Had I been observing Black women practicing mindfulness without having a term to apply to it? Absolutely. By definition, mindfulness is a mental state achieved by focusing one's awareness on the present moment while calmly acknowledging and accepting one's feelings, thoughts, and bodily sensations. So, I thought of all the times I'd seen Black women in my life sitting on porches or in-room corners, quietly letting their minds be calmed by the silent space they'd created for themselves. Focusing their awareness on their need to take a moment—to regroup, to listen to their hearts, to go within—was them showing me mindfulness in action.
Long before there were places to gather to sit in silence with others, Black women have had to use bathroom stalls, offices, cars, and cubicles to salvage a moment for themselves. We escape the microaggressions thrust upon us in work and academic settings by saying what all the time? "Girl, just breathe," that's right. Using our breath to bring our heart rate down and steady our minds to make the right choices not despite how we feel but with a full acceptance of our feelings and a decision to move beyond them.
We may not have had the vocabulary, but we've always had the intention. How many times have you heard an older Black person predict the weather or forecast a season change based on how their bodies feel? Trusting our bodily sensations and allowing them to inform us is not new to Black people. We've done it for centuries. We are a people deeply in tune with our physical bodies. At the core of our community has always been spirituality and a keen awareness of how we feel. Perhaps the only difference now is that we have more forums to express these things openly.
Mindfulness, much like Black women, is not a monolith. It can be practiced in more ways than just sitting in a meditative state. It can be in how we move our bodies and, let's be honest, no one in the world moves like Black women do. When Black women decide to speak with our physical forms, we do it to express our joy, sensuality, sadness, anger, and everything in between. We step, sashay, twerk, and even pole dance to feel free of anything that has been weighing us down. And when our feet can't move, we turn to microphones and pens to do our bidding.
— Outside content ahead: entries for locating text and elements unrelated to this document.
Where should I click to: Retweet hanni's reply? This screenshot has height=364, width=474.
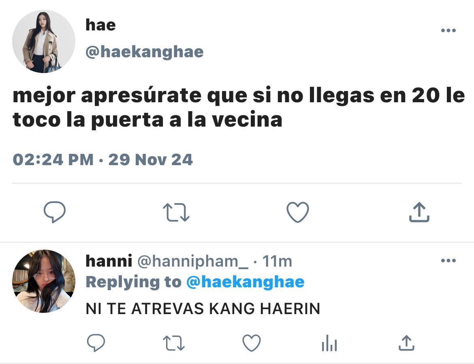pyautogui.click(x=174, y=343)
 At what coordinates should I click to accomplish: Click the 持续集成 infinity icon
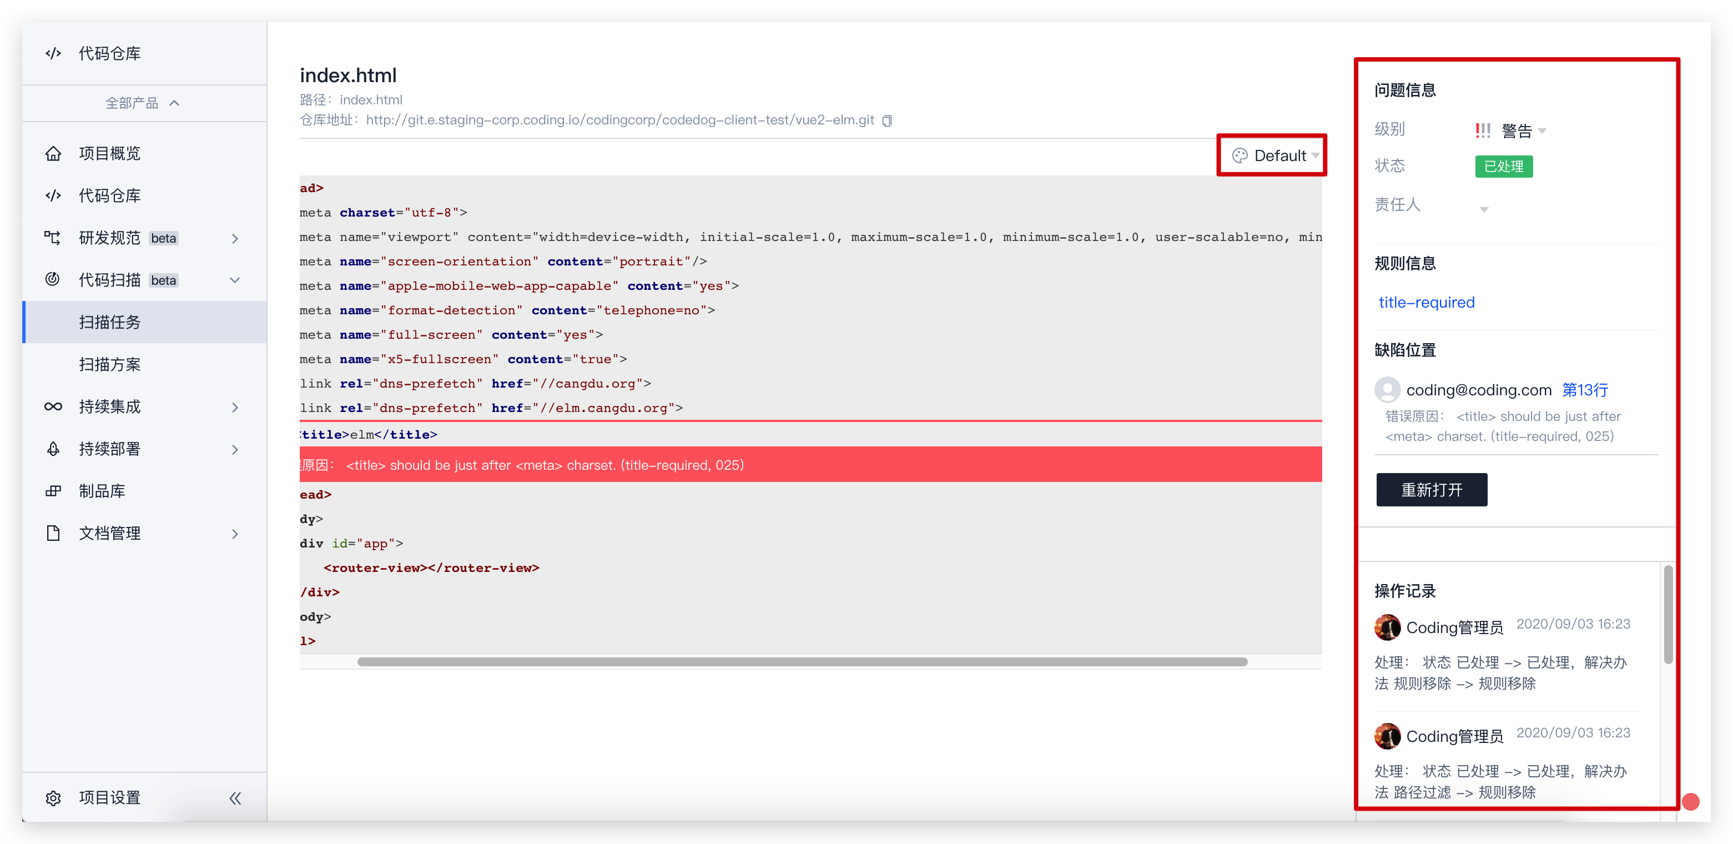tap(53, 407)
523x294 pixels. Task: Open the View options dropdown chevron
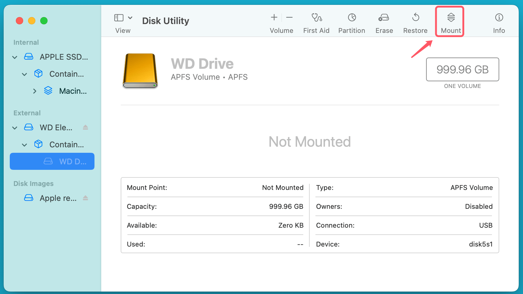click(130, 17)
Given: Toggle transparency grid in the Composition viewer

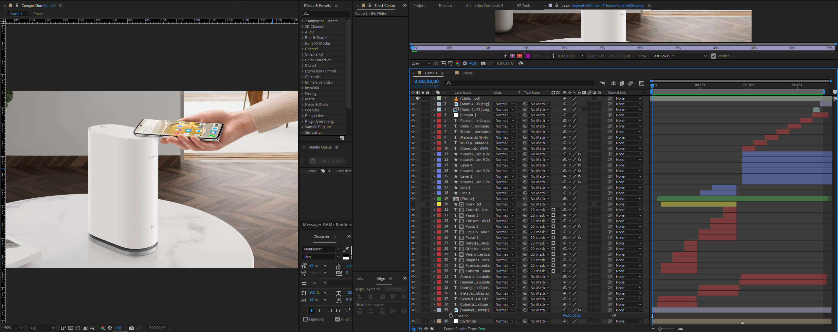Looking at the screenshot, I should (71, 328).
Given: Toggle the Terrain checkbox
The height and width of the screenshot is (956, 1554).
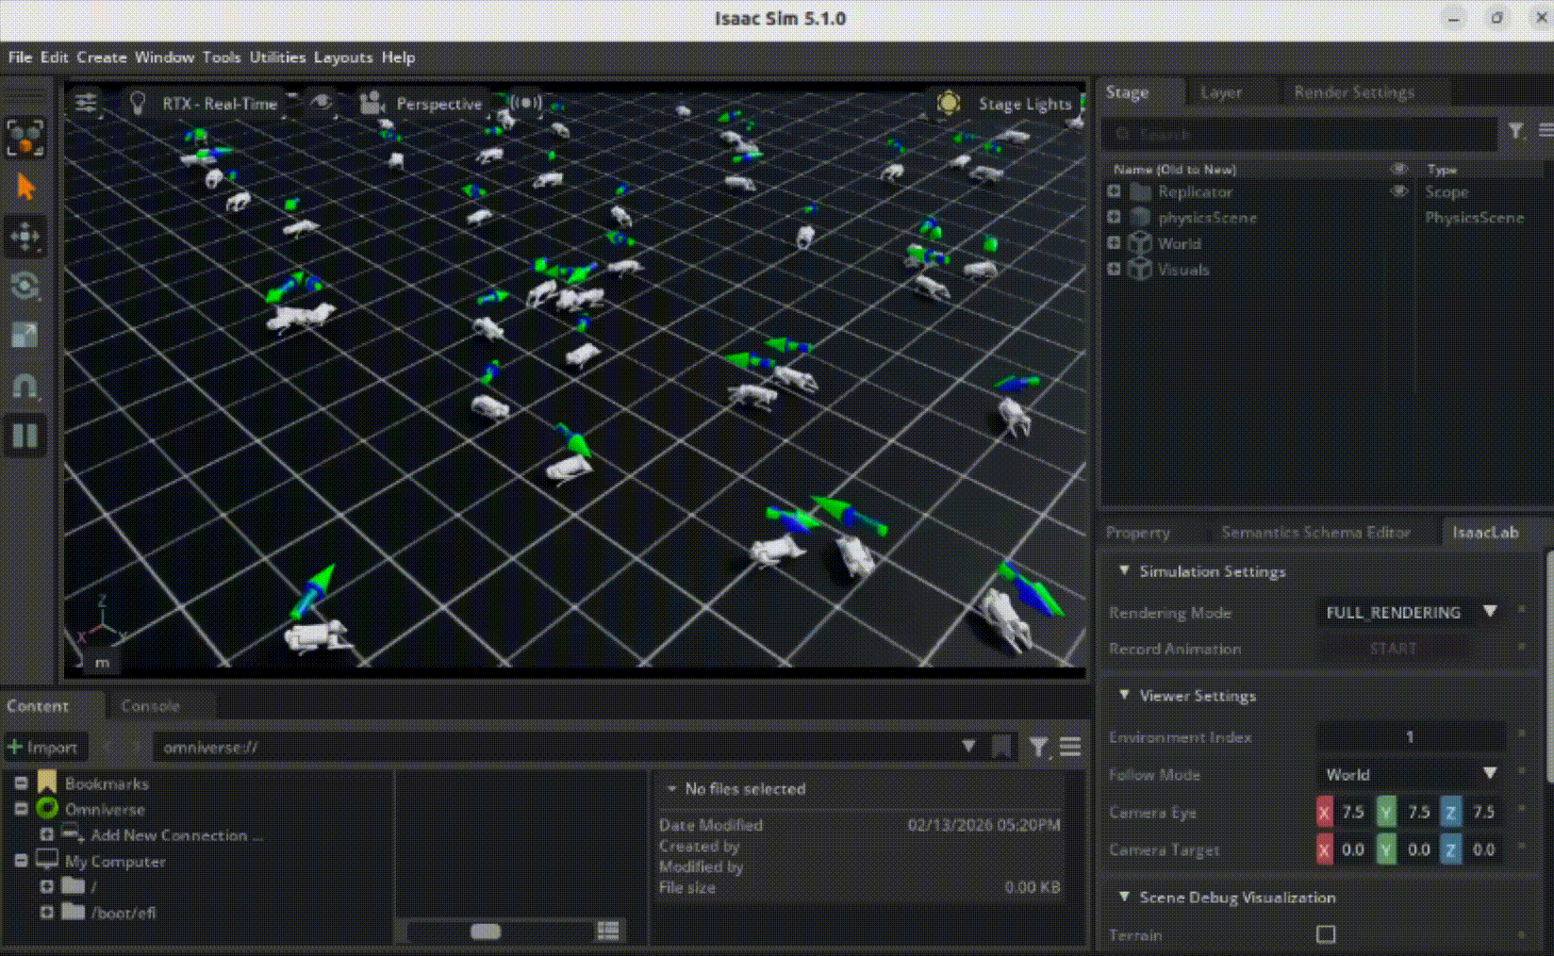Looking at the screenshot, I should (x=1326, y=934).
We sing our pain in beautiful melodies and rage against systems atop syncopated rhythms and booming bass. Hip hop, R&B, soul, and gospel music are our yoga studios and meditation retreats too. And they are as important and valid as any mantras or affirmations.
We are a mindful people.
And as we start to infiltrate the wellness community by way of women like Lauren Ash of Black Girl In Om, Lalah Delia, Alexandra Love, Dr. Angela Rose Black of Mindfulness For The People, and many others, may we not forget that it is in our blood to practice self-care. It is how we have survived centuries of atrocities and remain the heartbeat of the world. It is how we have raised families and birthed art that no one other than us could create. Your auntie's backroom, where she lit incense and read her magazines, was as much a personal sanctuary as anywhere else. Your sister's journaling practice is just as powerful and grounding as a trip to the woods to sit amongst nature. And your extra minutes in your car to sing your favorite part of your favorite song is the way you've been staying in tune with yourself for years now.